Elmgreen and Dragset Weigh in on Marfa Madness, Alleged Vandal Responds

Scenes of the Prada Marfa vandalism (screenshots via You Tube)
Scenes of the Prada Marfa vandalism (screenshots via YouTube)

Elmgreen and Dragset, the duo behind the recently defaced conceptual storefront “Prada Marfa,” have condemned the vandalism in a statement to the Art Newspaper published earlier today. “It is crazy that we have come to a point in our culture where some individuals in their insane egomania, eager to obtain a bit of attention, start attacking other artists’ works,” the artists told the paper. They continued:

We saw it recently when a work by Ai Weiwei was smashed in Florida and now with the attack on Prada Marfa. Unlike movements such as Occupy Wall Street, these acts of vandalism have nothing to do with political activism — they are only symptoms of some disturbed minds’ personal vanity. To believe that you can fight something like social inequality by overpainting a sculptural work in the Texan dessert with toxic blue paint is pretty off the target.

Hyperallergic reached out to the alleged vandal, who identified themselves as 927197 to The Big Bend Sentinel, and we received the following response to our request for an interview:

Perhaps down the road,,, but please check out the project mission statement and response to elmgreen, for a better understanding … before we move forward.

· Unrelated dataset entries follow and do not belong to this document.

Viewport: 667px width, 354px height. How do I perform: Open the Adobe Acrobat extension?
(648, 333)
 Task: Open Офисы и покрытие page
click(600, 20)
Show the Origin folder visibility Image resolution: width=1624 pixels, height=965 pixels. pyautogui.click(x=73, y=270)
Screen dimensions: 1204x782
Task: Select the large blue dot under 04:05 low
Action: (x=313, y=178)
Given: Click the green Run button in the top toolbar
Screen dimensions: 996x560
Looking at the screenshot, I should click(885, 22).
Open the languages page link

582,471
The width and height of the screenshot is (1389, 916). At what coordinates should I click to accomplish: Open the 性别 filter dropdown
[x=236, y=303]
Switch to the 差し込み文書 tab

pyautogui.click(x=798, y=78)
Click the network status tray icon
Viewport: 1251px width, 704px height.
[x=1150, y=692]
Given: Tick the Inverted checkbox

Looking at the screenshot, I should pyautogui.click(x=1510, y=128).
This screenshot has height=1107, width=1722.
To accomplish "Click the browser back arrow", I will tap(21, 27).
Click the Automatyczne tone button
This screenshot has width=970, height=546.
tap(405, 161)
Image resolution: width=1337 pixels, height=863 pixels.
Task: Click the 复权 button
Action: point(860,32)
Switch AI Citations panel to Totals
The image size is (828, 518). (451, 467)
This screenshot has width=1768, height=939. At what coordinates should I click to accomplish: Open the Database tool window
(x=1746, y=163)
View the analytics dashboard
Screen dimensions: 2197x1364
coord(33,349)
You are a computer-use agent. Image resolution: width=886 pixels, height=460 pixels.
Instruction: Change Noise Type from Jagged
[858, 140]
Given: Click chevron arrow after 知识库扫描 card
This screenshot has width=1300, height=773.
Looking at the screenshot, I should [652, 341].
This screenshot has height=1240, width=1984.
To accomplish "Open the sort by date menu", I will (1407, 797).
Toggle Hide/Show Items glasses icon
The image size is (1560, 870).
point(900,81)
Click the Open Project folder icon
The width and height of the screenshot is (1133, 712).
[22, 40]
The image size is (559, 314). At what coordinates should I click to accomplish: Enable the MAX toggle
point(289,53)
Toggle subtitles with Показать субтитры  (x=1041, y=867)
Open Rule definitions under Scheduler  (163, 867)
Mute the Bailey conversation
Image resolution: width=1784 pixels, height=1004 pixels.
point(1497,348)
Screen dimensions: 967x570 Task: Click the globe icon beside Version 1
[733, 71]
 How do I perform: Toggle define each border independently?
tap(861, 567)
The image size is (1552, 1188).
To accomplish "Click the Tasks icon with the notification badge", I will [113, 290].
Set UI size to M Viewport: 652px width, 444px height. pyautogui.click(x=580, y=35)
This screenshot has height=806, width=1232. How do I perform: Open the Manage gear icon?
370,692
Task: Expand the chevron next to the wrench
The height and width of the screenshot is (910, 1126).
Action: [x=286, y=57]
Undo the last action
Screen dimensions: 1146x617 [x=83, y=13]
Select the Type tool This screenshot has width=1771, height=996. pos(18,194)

Say what you will about the non-linear explanation that “9271977” offers on their site — most vandalisms are silly, and under-thought, but those acts are responsive, in a very basic way, to an art world that elevates the same traits in droves. The dramatic revision itself that the object status of high art underwent in the twentieth century was marked as much by developments in thought as by outright vandalism and other creative destructions. As Ben Lerner has argued in “Damage Control,” an essay dealing with the perils of condemning art vandals that appeared in the December issue of Harper’s, the logical frameworks used to shut down ‘outsider’ vandals are often inconsistent with assessments of more institutionalized works. In the piece (paywalled), Lerner argues this ambiguity as follows:

Charges of incoherence and irrelevance are often leveled at artists without that making them vandals. It is quite easy to argue that [so-called vandals] are bad artists — derivative, sloppy, stupid. And it is easy to argue that they are merely destructive — but then performative destruction has a long and sanctioned history in the avant-garde.